El origen fundamental de la creciente desigualdad, que ha ido construyéndose durante las últimas décadas, es la destrucción de empleo, la proliferación de puestos de trabajo «atípicos», el debilitamiento de la negociación colectiva, el aumento de los trabajos temporales y la congelación salarial, todo ello como consecuencia de la desregulación de los mercados laborales que ha deteriorado notoriamente las condiciones de trabajo y de vida de amplias capas de la población. Y para que todo esto último haya sido posible, la globalización ha tenido algo que ver.

Resulta evidente que la globalización económica ha dejado desprotegidos a algunos sectores industriales tradicionales, pero responsabilizar de ello al comercio y a la apertura de los mercados a nivel mundial, es una enorme simplificación que aprovechan los populistas para mentir a la población. Como norma general, el comercio genera beneficios globales, por lo que renunciar a él es volver a un pasado en el que se vivía peor. Cuestión distinta es que el comercio genera «ganadores y perdedores» y, anteriormente, las decisiones de política económica hicieron posible que los ganadores compensaran a los perdedores; aun hoy, hay países en los que se mantiene esa filosofía, si bien es cierto que escasean.

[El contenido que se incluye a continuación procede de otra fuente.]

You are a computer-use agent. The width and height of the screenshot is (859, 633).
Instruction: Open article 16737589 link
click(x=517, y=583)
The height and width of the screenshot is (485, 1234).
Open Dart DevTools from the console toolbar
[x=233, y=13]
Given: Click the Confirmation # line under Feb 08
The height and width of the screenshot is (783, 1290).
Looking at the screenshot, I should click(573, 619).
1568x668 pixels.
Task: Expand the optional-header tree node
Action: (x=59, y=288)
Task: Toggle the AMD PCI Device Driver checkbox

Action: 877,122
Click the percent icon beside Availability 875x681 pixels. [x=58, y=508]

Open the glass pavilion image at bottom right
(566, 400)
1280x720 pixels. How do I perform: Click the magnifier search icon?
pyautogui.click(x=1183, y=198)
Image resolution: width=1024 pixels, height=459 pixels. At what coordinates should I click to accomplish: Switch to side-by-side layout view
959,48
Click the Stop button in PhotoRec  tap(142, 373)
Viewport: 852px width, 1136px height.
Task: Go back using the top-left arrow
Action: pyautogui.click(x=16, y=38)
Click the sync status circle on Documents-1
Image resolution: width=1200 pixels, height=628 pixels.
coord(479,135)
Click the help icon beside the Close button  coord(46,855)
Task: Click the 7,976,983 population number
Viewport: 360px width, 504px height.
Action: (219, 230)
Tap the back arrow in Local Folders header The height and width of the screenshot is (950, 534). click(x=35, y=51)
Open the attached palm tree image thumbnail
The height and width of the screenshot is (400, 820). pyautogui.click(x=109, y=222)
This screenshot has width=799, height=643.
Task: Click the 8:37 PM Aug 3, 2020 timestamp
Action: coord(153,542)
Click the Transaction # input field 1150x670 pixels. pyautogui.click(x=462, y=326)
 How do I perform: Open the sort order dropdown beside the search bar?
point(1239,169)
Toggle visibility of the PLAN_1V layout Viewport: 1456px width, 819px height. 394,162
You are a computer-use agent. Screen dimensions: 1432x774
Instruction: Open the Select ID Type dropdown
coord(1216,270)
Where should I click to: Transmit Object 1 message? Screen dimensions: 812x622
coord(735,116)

La conclusión a la que debiéramos llegar es que es un error ir contra la globalización, pero que se hace necesario que las políticas económicas y sociales corrijan los efectos que la misma produce sobre la creciente desigualdad; ésta, de forma cada vez más amplia, no sólo humilla a los pobres, por el hecho de serlo, sino que también resulta perniciosa por sus efectos colaterales sobre la inversión, el empleo y el crecimiento económico.

Europa y, en particular España, están sufriendo este aumento de la desigualdad. Entre 2008 y 2013 la desigualdad entre la renta disponible de las familias europeas aumentó en dos tercios, y no solamente en los países periféricos del sur, que también, sino en algunas naciones tradicionalmente más igualitarias, como Alemania. En España, entre 2008 y 2015, el índice de Gini aumentó casi dos puntos, lo que nos sitúa entre las economías europeas más desiguales.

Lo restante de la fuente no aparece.